Because of that, I am not sure if there is anything I can do. In my music library I have 8k songs and it takes a few minutes to extract all metadata the first time, the second time it only takes ~6 seconds.

Maybe someone knows if there is anything to be done. I could not really find any good information about this. So I am trying here.

Thanks in advance for any information/help!

-TJ Dierks

Mārtiņš Možeiko

#25957

February 12, 2022

Unfortunately filesystem drivers on Windows are not the fastest thing out there. They have significant overhead compared to modern filesystems on Linux. They also offers way for other drivers to hook into various operations to filesystem thus slowing down everything even more without you having any control over that.

WdFilter.sys in your screenshot is Windows Defender antivirus/antimalware scanner. Disabling that should give you significant speedup.

The best alternative you can do is heavily multithread your filesystem operations. Modern SSD's can easily handle many simultaneous filesystem accesses. This way you can hide individual file access latency behind many-parallel requests to filesystem. For things like scanning headers/metadata of files this should be very noticeable speedup. You should do 2x or more I/O background threads for small reads like this than actual core count in your system.

At work we have similar problem where compiling a lot of tiny files increases build time significantly just because there is bad antivirus driver intercepting filesystem calls. There's no easy way around it (except turning such software off).
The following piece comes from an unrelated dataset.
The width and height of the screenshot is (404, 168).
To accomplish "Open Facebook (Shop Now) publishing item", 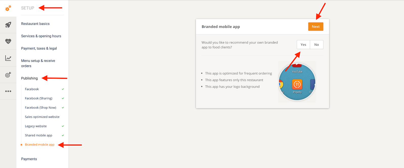I will pyautogui.click(x=41, y=108).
Edited by Mārtiņš Možeiko on February 13, 2022, 12:01am

Tim Dierks

#25958

February 13, 2022

Thank you for the quick response! mmozeiko you are really a treasure! Not only do you seem to know everything, you're also super fast!^^

I actually already do the file scanning multi-threaded, but only like a handful of threads. Because during development of that threading, I was testing with the same files all the time. Them being 'hot' made it look like just a few threads were a bit more effective than many smaller. I did not think about the fact that it may be useful on a first run to have more smaller threads as they actually just wait for windows a bunch. I will try that out, thanks a bunch!
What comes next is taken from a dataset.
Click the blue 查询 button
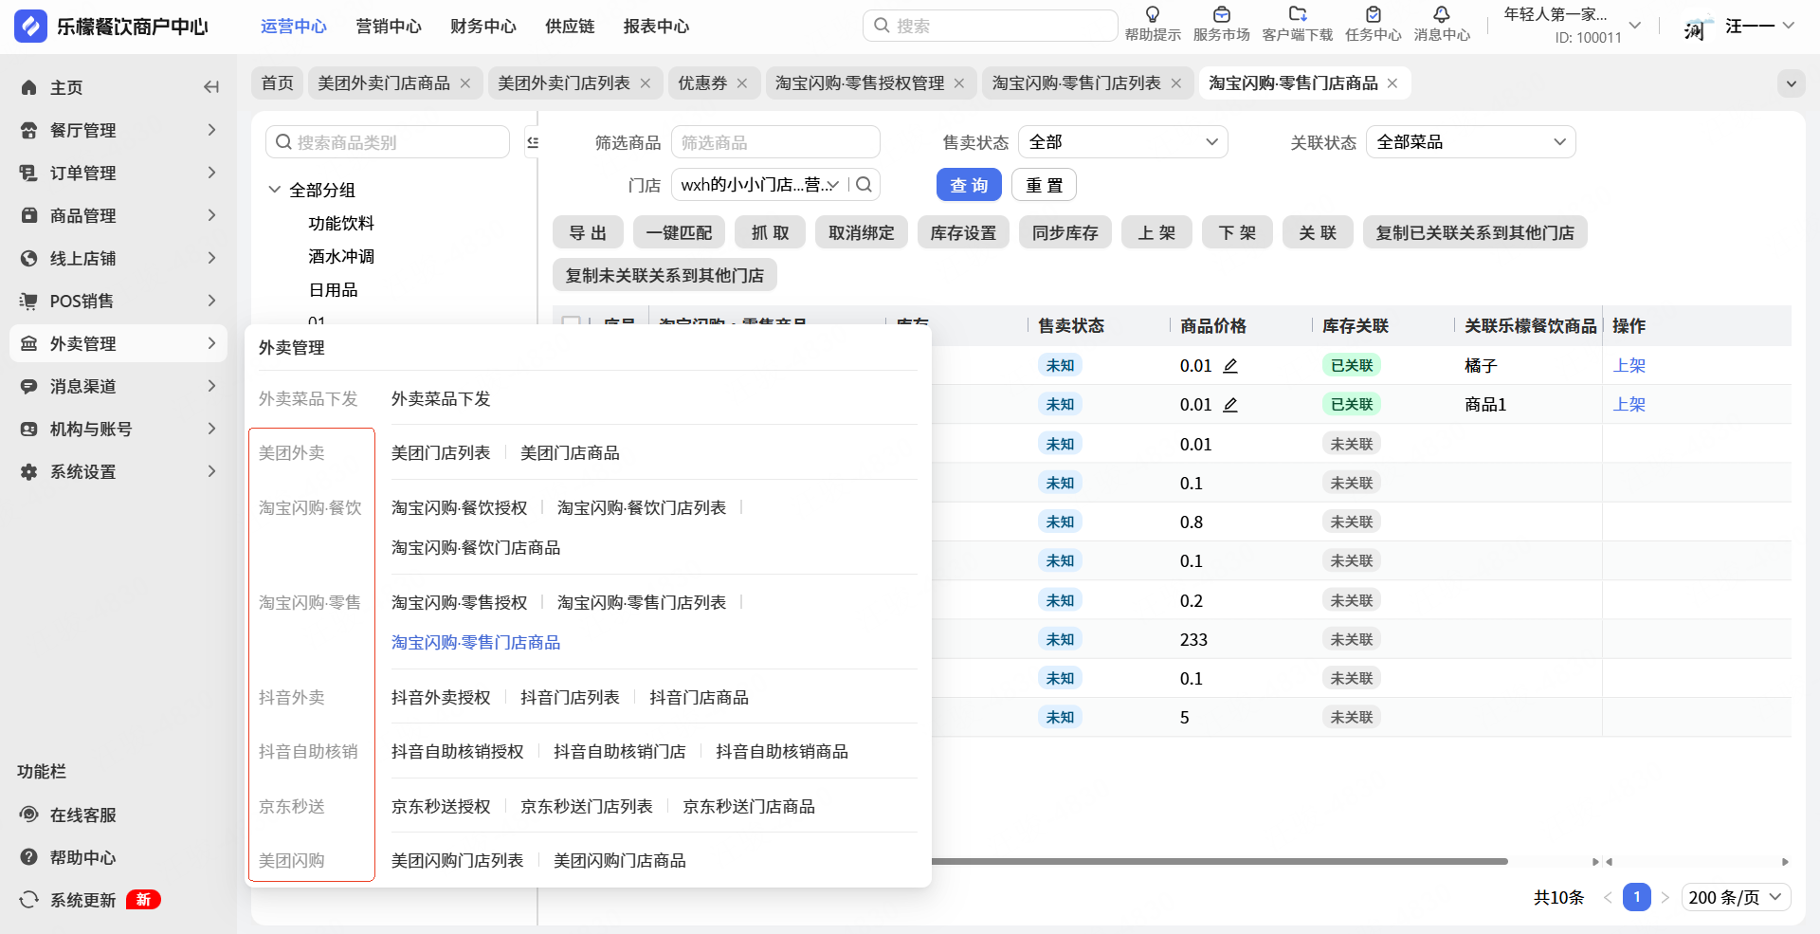pos(968,185)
Another related thing. Is there a way to 'unvalidate' the files again after having them opened once? Because it is really annoying to test, as only the very first run takes long, after that, verifying results is not possible anymore.

Replying to mmozeiko (#25957)

Mārtiņš Možeiko

#25959

February 13, 2022

There's no builtin utility for that. But you can use this API function: SetSystemFileCacheSize If you call it with (SIZE_T)-1, (SIZE_T)-1 arguments then it will clear file cache. It requires admin rights, so right click -> run as administrator, or run from admin cmd.exe.
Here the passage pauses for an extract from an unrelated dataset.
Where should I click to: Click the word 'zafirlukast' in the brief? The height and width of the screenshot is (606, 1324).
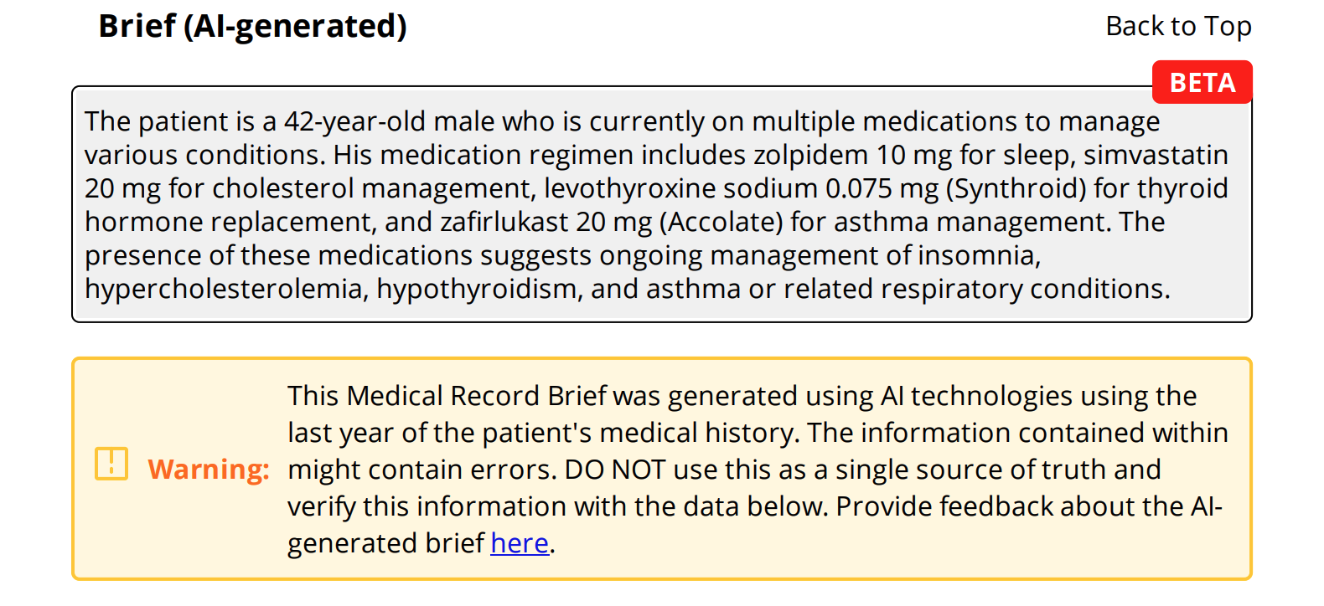504,222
Here's example how to call it: https://gist.github.com/mmozeiko/2d455bf4e9ba02e69365e7cc63f4df2f?ts=4

Replying to CaptainTimberTim (#25958)

Tim Dierks

#25960

February 13, 2022

Uh, wow. Thank you, again!

Replying to mmozeiko (#25959)

Dawoodoz

#26073

March 2, 2022

In my framework, I separate saving and loading of byte buffers from parsing and generation of their file content. When you have an already generated file in a buffer of known size, you only call the system once to write the whole memory block at once. On Windows, this makes the difference between waiting five minutes (too many system calls), and not even noticing the delay (a single write).

For streaming huge files or live broadcasts via User Datagram Protocol, you can do the buffering in larger chunks of data, depending on what is considered responsive enough.